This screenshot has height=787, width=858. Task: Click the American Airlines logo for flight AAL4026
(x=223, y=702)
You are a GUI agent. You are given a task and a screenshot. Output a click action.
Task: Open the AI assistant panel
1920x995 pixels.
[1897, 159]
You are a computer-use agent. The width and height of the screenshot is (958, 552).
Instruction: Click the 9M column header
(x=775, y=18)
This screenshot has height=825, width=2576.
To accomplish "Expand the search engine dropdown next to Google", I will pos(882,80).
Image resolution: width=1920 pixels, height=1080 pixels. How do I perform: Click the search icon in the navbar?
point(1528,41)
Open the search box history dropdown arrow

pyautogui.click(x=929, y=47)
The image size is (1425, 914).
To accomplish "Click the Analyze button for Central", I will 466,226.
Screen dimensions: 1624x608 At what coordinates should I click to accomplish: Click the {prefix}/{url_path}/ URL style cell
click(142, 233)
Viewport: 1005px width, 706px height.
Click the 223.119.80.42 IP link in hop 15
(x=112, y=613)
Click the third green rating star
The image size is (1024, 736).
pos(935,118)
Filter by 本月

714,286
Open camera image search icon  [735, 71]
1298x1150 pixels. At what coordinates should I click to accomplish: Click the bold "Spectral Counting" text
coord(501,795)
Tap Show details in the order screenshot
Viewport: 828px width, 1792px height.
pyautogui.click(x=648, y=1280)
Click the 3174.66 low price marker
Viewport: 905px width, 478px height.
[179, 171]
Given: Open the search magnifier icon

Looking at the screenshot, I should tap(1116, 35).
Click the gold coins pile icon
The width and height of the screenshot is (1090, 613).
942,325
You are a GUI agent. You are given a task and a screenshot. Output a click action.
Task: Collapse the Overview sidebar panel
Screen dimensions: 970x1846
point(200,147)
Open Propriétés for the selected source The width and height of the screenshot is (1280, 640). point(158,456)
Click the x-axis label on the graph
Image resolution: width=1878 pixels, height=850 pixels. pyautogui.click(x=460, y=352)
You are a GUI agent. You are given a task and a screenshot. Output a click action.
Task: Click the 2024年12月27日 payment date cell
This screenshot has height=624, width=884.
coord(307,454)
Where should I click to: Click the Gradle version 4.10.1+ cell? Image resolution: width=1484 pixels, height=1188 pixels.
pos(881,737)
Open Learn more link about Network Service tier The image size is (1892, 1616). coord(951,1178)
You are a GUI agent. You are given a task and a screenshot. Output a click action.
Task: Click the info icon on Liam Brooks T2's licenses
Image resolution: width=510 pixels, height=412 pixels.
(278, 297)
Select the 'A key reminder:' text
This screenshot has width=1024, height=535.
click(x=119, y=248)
---*---
- Brief
Make sure every record is repeated exactly.

- Result of the exercise
This screenshot has height=787, width=858. Task: Click the American Airlines logo for flight AAL4026
(x=223, y=702)
You are a GUI agent. You are given a task and a screenshot. Output a click action.
Task: Open the AI assistant panel
1920x995 pixels.
[1897, 159]
You are a computer-use agent. The width and height of the screenshot is (958, 552).
Instruction: Click the 9M column header
(x=775, y=18)
This screenshot has height=825, width=2576.
To accomplish "Expand the search engine dropdown next to Google", I will pos(882,80).
Image resolution: width=1920 pixels, height=1080 pixels. How do I perform: Click the search icon in the navbar?
point(1528,41)
Open the search box history dropdown arrow

pyautogui.click(x=929, y=47)
The image size is (1425, 914).
To accomplish "Click the Analyze button for Central", I will 466,226.
Screen dimensions: 1624x608 At what coordinates should I click to accomplish: Click the {prefix}/{url_path}/ URL style cell
click(142, 233)
Viewport: 1005px width, 706px height.
Click the 223.119.80.42 IP link in hop 15
(x=112, y=613)
Click the third green rating star
The image size is (1024, 736).
pos(935,118)
Filter by 本月

714,286
Open camera image search icon  [735, 71]
1298x1150 pixels. At what coordinates should I click to accomplish: Click the bold "Spectral Counting" text
coord(501,795)
Tap Show details in the order screenshot
Viewport: 828px width, 1792px height.
pyautogui.click(x=648, y=1280)
Click the 3174.66 low price marker
Viewport: 905px width, 478px height.
[179, 171]
Given: Open the search magnifier icon

Looking at the screenshot, I should tap(1116, 35).
Click the gold coins pile icon
The width and height of the screenshot is (1090, 613).
942,325
You are a GUI agent. You are given a task and a screenshot. Output a click action.
Task: Collapse the Overview sidebar panel
Screen dimensions: 970x1846
point(200,147)
Open Propriétés for the selected source The width and height of the screenshot is (1280, 640). point(158,456)
Click the x-axis label on the graph
Image resolution: width=1878 pixels, height=850 pixels. pyautogui.click(x=460, y=352)
You are a GUI agent. You are given a task and a screenshot. Output a click action.
Task: Click the 2024年12月27日 payment date cell
This screenshot has height=624, width=884.
coord(307,454)
Where should I click to: Click the Gradle version 4.10.1+ cell? Image resolution: width=1484 pixels, height=1188 pixels.
pos(881,737)
Open Learn more link about Network Service tier The image size is (1892, 1616). coord(951,1178)
You are a GUI agent. You are given a task and a screenshot. Output a click action.
Task: Click the info icon on Liam Brooks T2's licenses
Image resolution: width=510 pixels, height=412 pixels.
(278, 297)
Select the 'A key reminder:' text
This screenshot has width=1024, height=535.
click(x=119, y=248)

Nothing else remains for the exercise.